On Tue, 29 Jun 1999, Ingo Molnar wrote:

> to be fair to NT, NT still performs better than Linux if only a few static
> pages are served - but thats just a small part of the picture. Especially
> when it comes to anything else than serving a few static files: 
> 
>    In this setup, the freeware system clearly shows better results: While
>    NT can hardly manage more than 30 requests per second, Linux can
>    handle more than 166. With 512 client processes, it even manages 274
>    pages per second. [...]
> 
> note that the above results are _still_ static files, just a little bit
> more complex and more RL set of files and set of requests. When doing CGI:
> 
>    During the CGI tests, our NT server suffered massive performance
>    losses. Although both NT and Linux serve more than twice as many
>    dynamic pages with four CPUs as they do with one, NT in SMP mode is
>    still just under half as fast as Linux with only one CPU. [...]
> 
> probably the most interesting thing c't found was that a threaded web
> server like IIS has serious design flaws wrt. dynamic execution:
> 
>    NT can't do more than seven pages per second. This is probably where
>    IIS design comes into play, which unlike Apache works with threads.
>    Normally, web servers with internal threads are meant to work more
>    efficiently due to the reduced system overhead. However, once all
>    threads are blocked, the server cannot process any further requests.
>    [...]
> 
> there is still work to be done to get Linux perform even better, and this
> work is going on as we speak. Many thanks to c't for pointing out sore
> spots.
> 
> -- mingo

I'm sorry to be coming in on this thread so late, but I've been on
vacation.  A question:  Has any effort gone into analyzing the
bottlenecks associated with the c't results?  If I understand the
article correctly, Linux is generally superior to NT until multiple
ethernet interfaces come into play.  I'm having a hard time reconciling
the single interface results (figure "1") which show the two OS's going
nearly perfectly together and the multiple interfaces figure.  

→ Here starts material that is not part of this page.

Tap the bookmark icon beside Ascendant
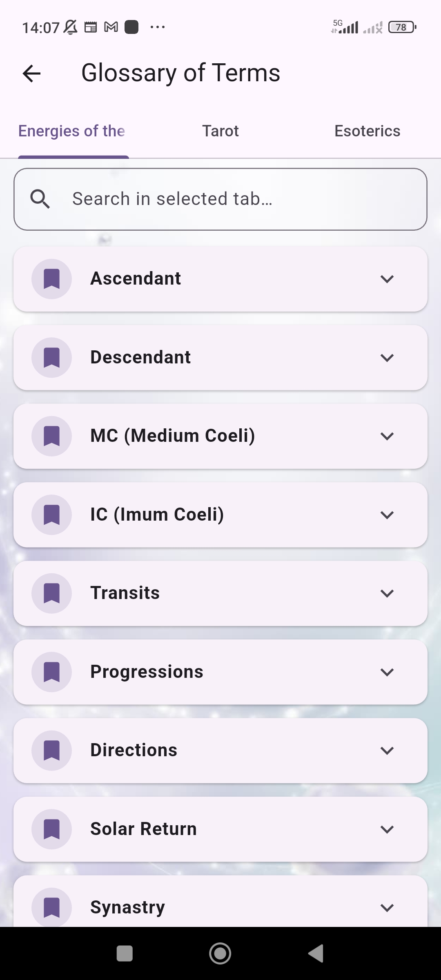This screenshot has height=980, width=441. tap(52, 279)
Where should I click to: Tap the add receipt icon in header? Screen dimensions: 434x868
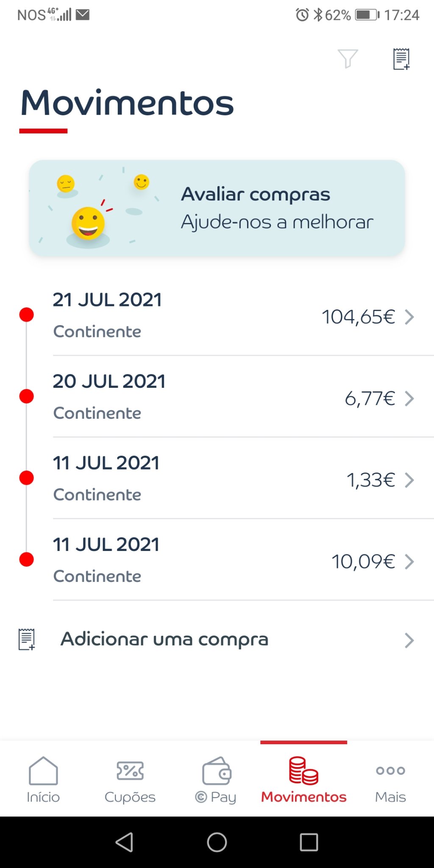tap(401, 59)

In particular, it looks like Linux is getting only 30% or so of the
benefit of a second interface, while NT is getting around 110% of the
benefit of a second interface.  That is, NT with two interfaces is
slightly >>more<< than twice as fast as NT with only one, while Linux is
apparently choking on the second interface so that the per-interface
efficiency is dropping to only 65% of the single interface level.  This
makes little sense to me in either case.

It is >>very<< hard to see why NT (or anything else) would get a greater
than linear gain from additional interfaces unless it is playing some
peculiar trick that benefits from an accident in the test configuration.
It is also very hard to see why Linux degrades to only 65% of its
per-interface performance with a second interface when the total
requests/second are so far from saturation of a 100BT interface.  

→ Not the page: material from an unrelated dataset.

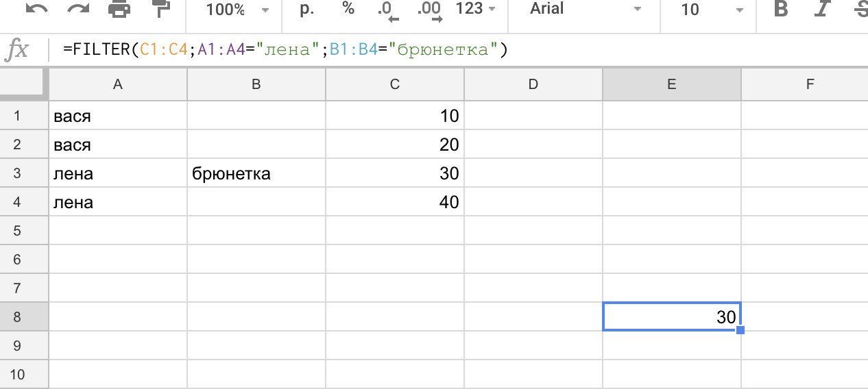Image resolution: width=868 pixels, height=389 pixels.
Task: Toggle strikethrough formatting
Action: pyautogui.click(x=860, y=9)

In the single interface graph, it looks like at most 4 MB/sec are being
moved by either NT or Linux on an interface capable of at most around 12
MB/sec, probably three packets at a time (4K broken up into <1.5K
packets) plus the http request packet.  This is not particularly close
to saturation of the server interface, but it might well create problems
at the switch -- multiple packets bound for the server are almost
certainly being managed in by the switch simultaneously -- and c't
doesn't mention the switch(es) that were used.  I also wish very much
that c't had provided the server CPU load average(s) on the same figure
in parallel with the responses/second, if not even more information.

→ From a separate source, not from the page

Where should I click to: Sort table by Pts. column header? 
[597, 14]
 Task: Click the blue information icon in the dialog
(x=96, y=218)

The SMP results and text suggest that the result is not likely to be CPU
bound but is rather likely to be saturated "elsewhere".  But where?  If
the c't assertion that it is saturated at the client/network level is
indeed correct, then their whole test becomes invalid as then it isn't
testing the server per se at all.  c't should have used
better/faster/more clients (better than 486's, for sure) and probably
should have introduced some deliberate "noise" into the request pattern
timing from each client to avoid getting accidental synchronizations of
client/server/switch response patterns (properly averaging over switch
contention, if you like).

However, if the single interface results are indeed not CPU bound, it
becomes very difficult indeed to understand the multiple interface
results.  How in the world does NT do LESS serial CPU work per request
served on a single CPU with two interfaces to manage and still benefit
from multiple CPUs?  Recalling that a single interface by itself didn't
benefit from multiple CPUs, how can it reap a CPU benefit from multiple
interfaces and still reap a second benefit from multiple CPUs?  We are
forced to conclude that NT running two interfaces on two CPUs SMP is
more efficient than NT running one interface on one CPU, two times.
This does not compute.  There is an accidental synchronization or
unexpected bottleneck somewhere that is affecting these results.

The linux results are almost as puzzling.  I can believe a drop off in
average performance with the addition of a second network interface, but
to 65% of the single interface value fairly far from interface
saturation?  This is worse than I would have expected even for a 2.0.x
kernel.  This somehow suggests that the server is CPU and/or strongly kernel
bound.  The crossover evident as the clients go from 32 to 64 processes
suggest that at 32 the bound is kernel, and above it is CPU (at least,
from the graph, there is some benefit from more CPUs that tails over as
one expects).

This is still not very consistent as a picture, though.  There are a
number of other puzzling features of the performance graph that make me
doubt the linux results almost as much as I doubt the NT results.  There
is something else going on here -- I don't believe that they are
measuring what they think that they are measuring.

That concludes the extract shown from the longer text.